Roku in May announced a partnership with Microsoft to use search data in which the company will match its first-party data on OneView, the company’s streaming advertising platform, with Microsoft Audience Intelligence using data from more than 7 billion Bing searches monthly.
Microsoft conducted several years of TV attribution research and found that online shoppers are more likely to learn about a brand or product through TV ads than by searching online or through word-of-mouth recommendations, a Microsoft spokesperson told Search & Performance Marketing Daily in an email.
“If 6 of 10 users who shop online spend up to 4 hours during a typical day watching TV (Global Web Index survey), that’s a fairly large chunk of time in which advertisers can influence user behavior in their TV commercials,” the spokesperson wrote. “We got curious and analyzed TV logs within minutes of an ad airing, seeking to understand user search behavior patterns before and after the ad airs.”
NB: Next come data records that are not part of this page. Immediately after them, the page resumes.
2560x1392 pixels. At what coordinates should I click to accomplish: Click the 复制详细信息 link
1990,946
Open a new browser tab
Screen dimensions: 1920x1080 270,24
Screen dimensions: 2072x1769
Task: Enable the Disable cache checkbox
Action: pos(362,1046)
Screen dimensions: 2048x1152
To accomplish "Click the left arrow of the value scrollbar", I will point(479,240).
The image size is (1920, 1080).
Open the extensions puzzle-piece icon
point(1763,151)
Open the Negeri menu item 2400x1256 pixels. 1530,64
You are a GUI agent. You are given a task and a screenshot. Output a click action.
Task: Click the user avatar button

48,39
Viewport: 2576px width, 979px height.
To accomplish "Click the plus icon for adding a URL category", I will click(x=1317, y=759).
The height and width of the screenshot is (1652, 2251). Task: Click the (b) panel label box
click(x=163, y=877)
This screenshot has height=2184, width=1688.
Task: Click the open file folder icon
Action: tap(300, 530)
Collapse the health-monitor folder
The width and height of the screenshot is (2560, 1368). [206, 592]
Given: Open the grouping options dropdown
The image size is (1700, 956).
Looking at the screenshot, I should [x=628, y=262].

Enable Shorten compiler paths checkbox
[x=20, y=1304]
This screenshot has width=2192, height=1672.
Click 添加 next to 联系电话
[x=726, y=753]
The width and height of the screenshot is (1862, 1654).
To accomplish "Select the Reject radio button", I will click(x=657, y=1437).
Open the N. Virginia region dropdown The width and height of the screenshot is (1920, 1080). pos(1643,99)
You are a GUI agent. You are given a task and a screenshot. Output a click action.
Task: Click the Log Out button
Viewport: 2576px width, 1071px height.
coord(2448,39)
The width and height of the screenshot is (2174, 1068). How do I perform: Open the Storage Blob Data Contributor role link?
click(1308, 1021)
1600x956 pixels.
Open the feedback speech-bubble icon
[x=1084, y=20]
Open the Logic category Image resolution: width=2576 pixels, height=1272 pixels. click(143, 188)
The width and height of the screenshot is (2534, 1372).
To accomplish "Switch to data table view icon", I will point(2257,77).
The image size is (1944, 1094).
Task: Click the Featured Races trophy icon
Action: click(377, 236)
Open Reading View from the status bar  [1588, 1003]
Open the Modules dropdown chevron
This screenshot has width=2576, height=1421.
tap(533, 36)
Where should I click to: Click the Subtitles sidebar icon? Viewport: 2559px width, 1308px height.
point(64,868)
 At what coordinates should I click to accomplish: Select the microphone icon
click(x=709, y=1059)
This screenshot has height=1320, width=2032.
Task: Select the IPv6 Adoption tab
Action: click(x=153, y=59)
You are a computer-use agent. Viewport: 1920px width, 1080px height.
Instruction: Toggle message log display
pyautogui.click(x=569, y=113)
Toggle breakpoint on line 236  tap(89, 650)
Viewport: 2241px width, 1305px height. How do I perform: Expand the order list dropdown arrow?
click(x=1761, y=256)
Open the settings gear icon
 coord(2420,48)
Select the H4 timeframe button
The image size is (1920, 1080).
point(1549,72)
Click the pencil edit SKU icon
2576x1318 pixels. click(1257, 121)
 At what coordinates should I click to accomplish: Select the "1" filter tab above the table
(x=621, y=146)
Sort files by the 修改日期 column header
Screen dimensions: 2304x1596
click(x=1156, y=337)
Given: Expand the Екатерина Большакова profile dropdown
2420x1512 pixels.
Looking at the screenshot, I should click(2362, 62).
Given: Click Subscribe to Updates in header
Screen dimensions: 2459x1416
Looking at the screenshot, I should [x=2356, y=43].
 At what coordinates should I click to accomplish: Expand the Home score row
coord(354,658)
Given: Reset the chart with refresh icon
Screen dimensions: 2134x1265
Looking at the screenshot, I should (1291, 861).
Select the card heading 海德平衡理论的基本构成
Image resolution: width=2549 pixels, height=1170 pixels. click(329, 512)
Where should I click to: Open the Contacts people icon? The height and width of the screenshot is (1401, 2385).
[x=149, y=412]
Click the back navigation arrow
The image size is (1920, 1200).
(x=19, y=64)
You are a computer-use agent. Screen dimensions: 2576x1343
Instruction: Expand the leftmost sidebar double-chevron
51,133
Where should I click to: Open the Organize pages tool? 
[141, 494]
The data came in at fairly high levels, but it was at the query level, by the minute and based on a time-stamp of the ad airing.
“What we found is that, for retailers running TV ads, search is often the net that captures the newly generated consumer interest,” the spokesperson wrote. “Users who are exposed to a retailer’s TV ad retain not just a general awareness for the brand, but a specific understanding of the content they viewed, executing searches that specifically referenced the product and creative information featured in the spots.”
The two companies will explore ways toconsistently measure across channels, which historically has been a barrier for marketers in “truly” doing cross-channel planning and execution, according to Microsoft.
Roku and Microsoft will explore how TV advertising -- both linear and streaming -- impacts online searches and the interaction with native advertising.
Microsoft expects that the “strong synergies between TV and online search and now native will continue as people resonate more and more with brands and products that they’re exposed to in the CTV spots. That’s what makes this collaboration so important.”
Advertisers will continue to invest in connected television (CTV), so being able to show what users do with that information will become critical to driving successful media strategies.
“This will allow Roku and Microsoft to solve a fundamental challenge for clients,” the Microsoft spokesperson wrote. “As the digital measurement ecosystem becomes more challenging in a post-cookie world, finding unique and reliable ways to connect users across channels and devise will continue to serve as a differentiator for both Roku and Microsoft.”